Inserito da il 15 aprile, 2018 alle ore 8:11 pm

L’Ercolanese è diventata più forte di ogni malasorte. Contrariamente a quanto accaduto nel girone di andata, in questo girone i granata riescono a mettere KO le avversarie nonostante l’assenza di Bruno El Ouazni e raccolgono, battendo il Palazzolo, la seconda vittoria consecutiva.

Contro una squadra che intende vendere cara la pelle, l’undici di Gigi Squillante non lascia niente al caso e regge alla fisicità dei gialloverdi con attenzione e concentrazione. Ancora fuori Rossi, il tecnico sarnese ritrova, quanto meno per la panchina proprio l’attaccante italo-marocchino, che non contribuisce se non con il pensiero e il cuore all’impresa dei suoi compagni. Torna, invece, in campo Rekik più frizzante che mai. Si riprende la porta Mascolo dopo la bella prestazione di Cioce nella scorsa giornata.

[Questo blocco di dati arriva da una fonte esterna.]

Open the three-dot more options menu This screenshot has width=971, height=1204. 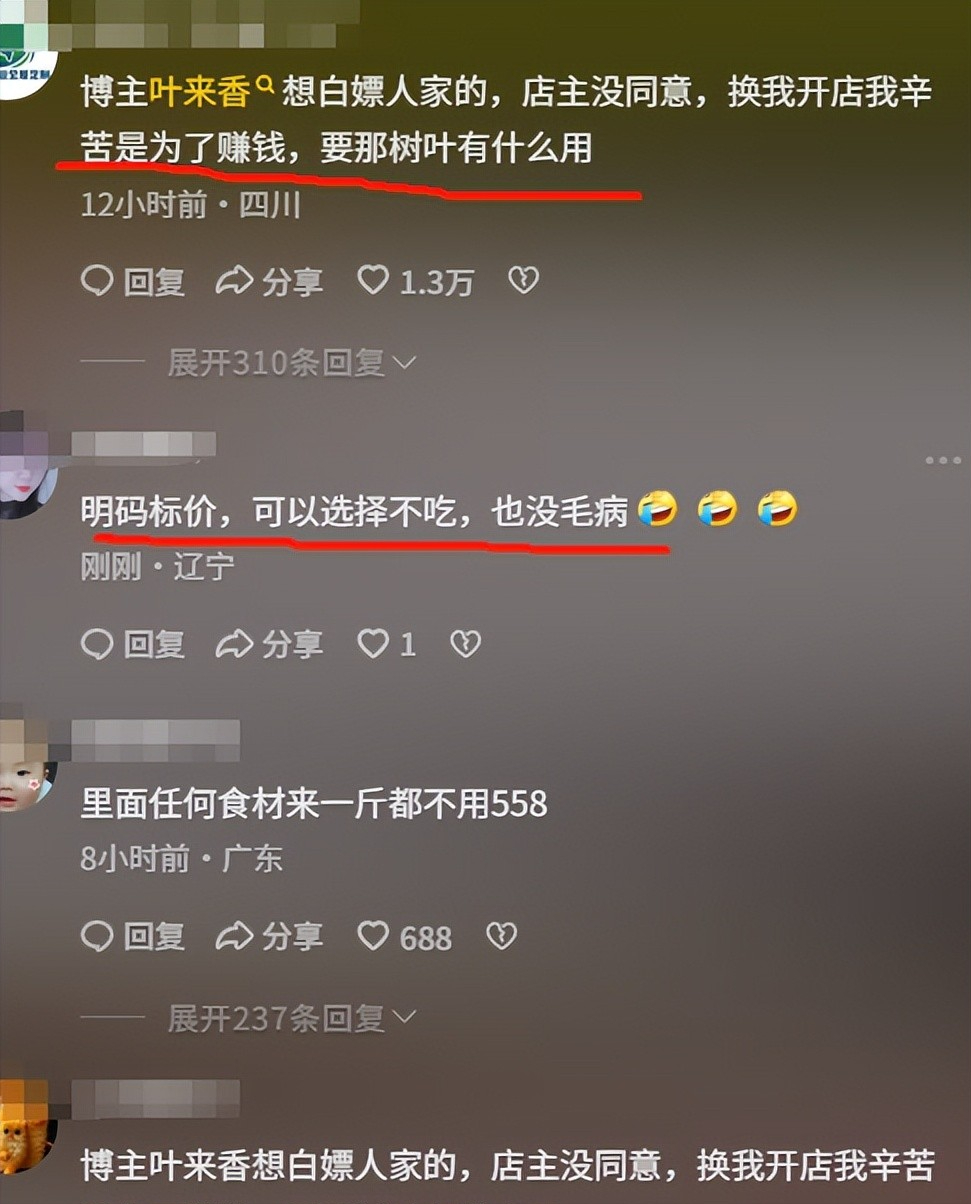942,461
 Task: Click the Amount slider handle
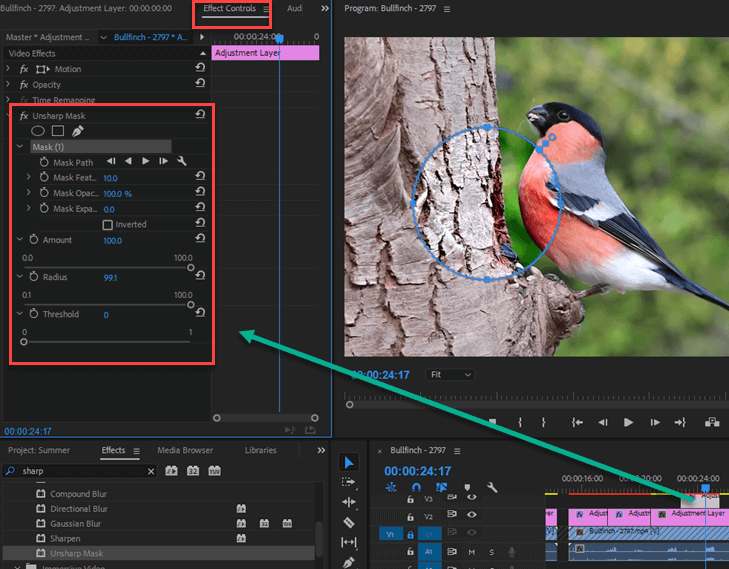pyautogui.click(x=190, y=267)
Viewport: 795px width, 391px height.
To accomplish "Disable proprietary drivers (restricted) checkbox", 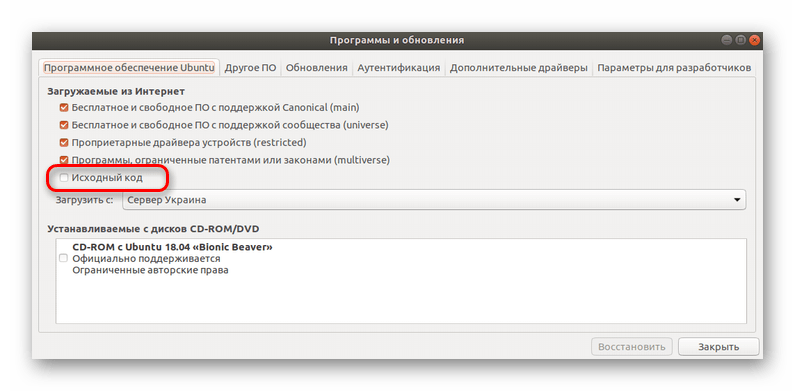I will pos(64,143).
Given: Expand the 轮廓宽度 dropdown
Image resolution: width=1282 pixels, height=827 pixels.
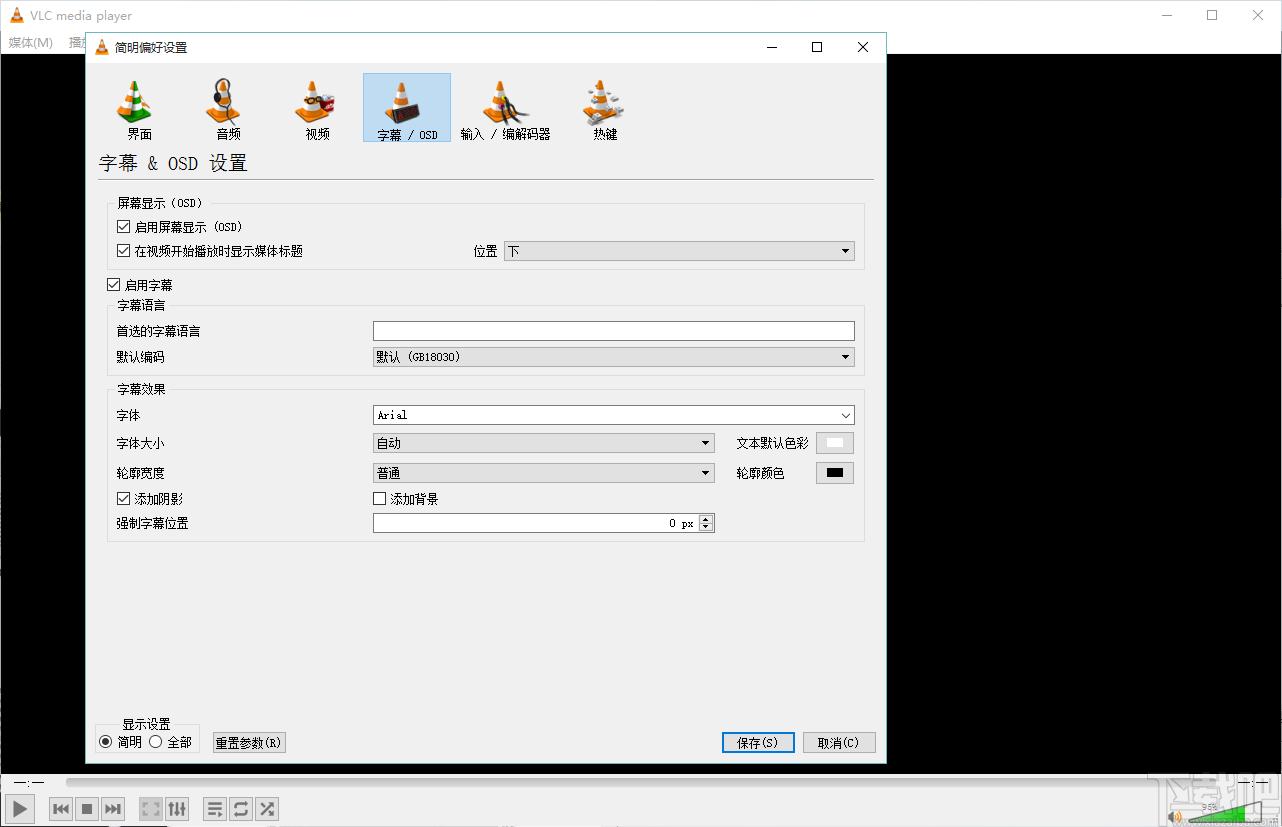Looking at the screenshot, I should pyautogui.click(x=543, y=473).
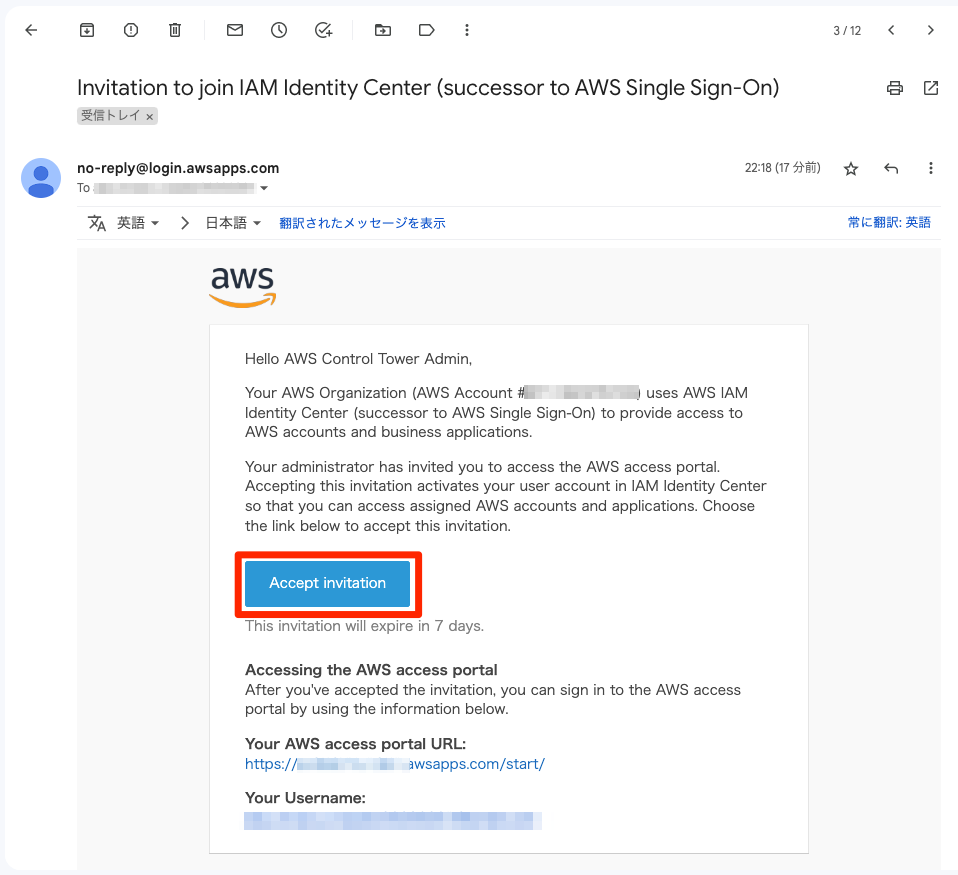
Task: Open the labels icon
Action: pyautogui.click(x=426, y=30)
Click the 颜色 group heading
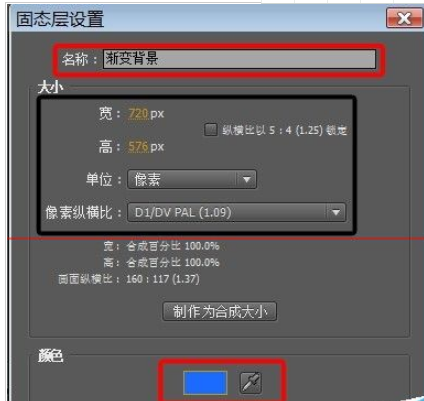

Con quasi tutti gli effettivi in campo e la conferma di Cristaldi come vertice offensivo. La squadra della città degli scavi conferma lo stato psico-fisico altissimo e mette in campo un’altra grandissima prestazione. Difesa e centrocampo continuano a macinare gioco e a garantire quella presa e quell’unità di intenti che permette agli attaccanti di andare in porta con continuità. Campa un po’ di rendita l’Ercolanese, che nonostante le botte da orbi prese dai ragazzi di Anastasio riescono ad imporre il loro gioco ad una squadra in piena lotta per un posto nei play-out, con il Paceco che negli ultimi giri del campionato si avvicina in maniera minacciosa al terzultimo posto.

Baricentro alto, 4-3-3 ordinato, legato e attento: la tattica della scuola squillantiana continua a confermarsi interessante e in fase di crescita. Ancora da risolvere definitivamente l’aspetto cinismo. Sono tante le occasioni gol per i granata e tutte le palle interessanti passano proprio da Rekik e Tedesco, anche quest’ultimo a confermare lo stato di grazia delle ultime uscite. Una squadra in fase di continua crescita, che non sta risentendo dell’assenza del capocannoniere di squadra e del girone, ma fa di necessità virtù e si porta a casa con le proprie forze dei punti importanti.

Adesso la qualificazione ai play-off dista solo un punto: sette lunghezze di distacco dal Gela, che nonostante le difficoltà economiche sta macinando punti e si intravede nello specchietto retrovisore dell’Igea Virtus. Arriva il 16esimo marcatore della scuderia granata, con Todisco a decidere il match nel finale di primo tempo.